Some shadow of memory darkened Provik's eyes. "Sure. And the wrong thing for the right reason. But that was then and this is now. Why lose sleep over it? You want more motivation, remember they put a price on your head."

Was that a threat?

"No. Wrong choice of words. We weren't smart when we started. People on Prime know your name. Some are the type who would try to collect the reward. Be hard to avoid them all. Unless you spend your life locked up in the Pylon the way the Chairs do."

"Or I can go out there with the Outsiders and fight back?"

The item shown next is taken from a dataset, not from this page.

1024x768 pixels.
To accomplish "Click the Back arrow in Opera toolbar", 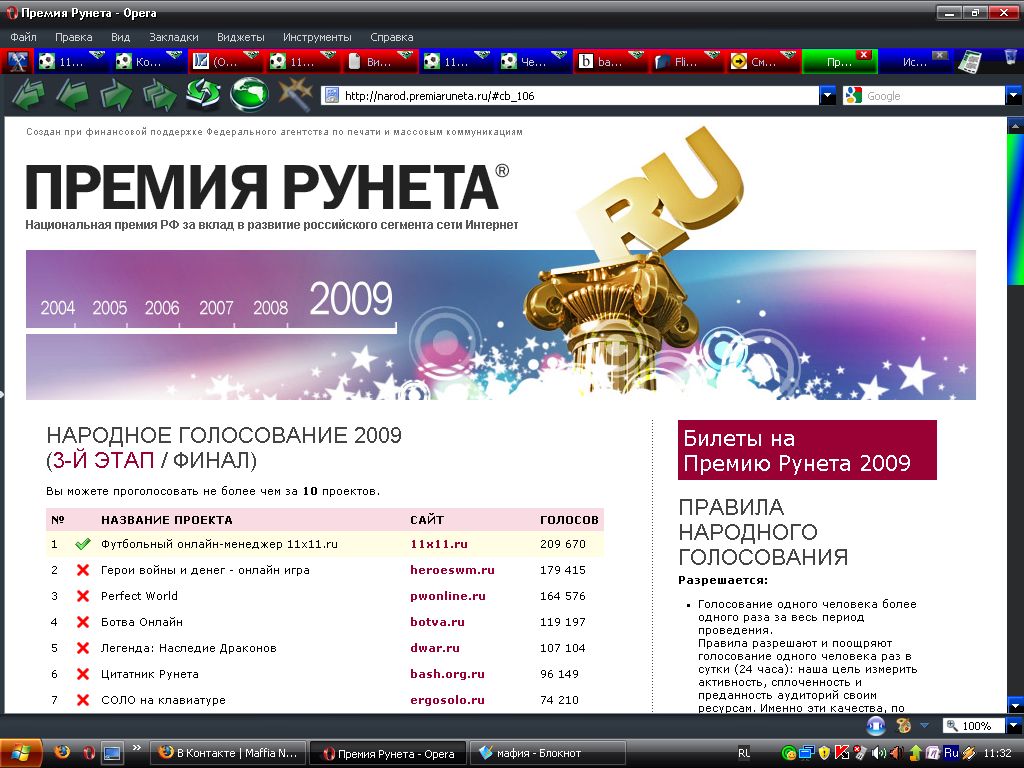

"You know their conditions. We go through that door and we're committed till they turn us down or turn us loose. The Valerena and Blessed can dodge it. You and I can't."

"Can't you?" Turtle eyed Provik narrowly.

Provik was startled. And understood. "How long have you known?"

"Since they tried to kill you, Blessed, and Valerena. They did kill you. It was on that tape. But it was you who brought the tape, and a female with impossible reaction times."

"And you never used that."

"I'm not human," Turtle said, which he suspected Provik would take to mean that he had not yet found a reason to draw the bolt from his quiver.

"I owe you one."

"Not necessarily."

One of the female Proviks appeared, escorting the chosen Valerena. She raised an eyebrow. "Another moral crossroads," Lupo said. "We're going to survive it, I think. Where's Blessed's Other?"

"On his way. Says he'll be a few minutes late. I think he wants to be the last to arrive."

Provik grumbled something. "Well, Kez Maefele, there's the final curtain. Can you bring yourself to save this House?"

"You go to save your House, Mr. Provik. I'll go to raze the dragon's lair."

There were few Ku left. A few thousand were scattered across Canon. A few tens of thousands lived on the old homeworld, their backs resolutely to the stars and yesterday. And beyond the Rims there were tiny, scattered guest colonies and a few nomadic ships surviving by carrying whatever cargoes they could acquire. In all, surely, fewer than a hundred thousand Ku, fading from the stage faster than their conquerers, lacking any real will to survive.

Provik had let him spend a fortune to find out how hopeless his people were.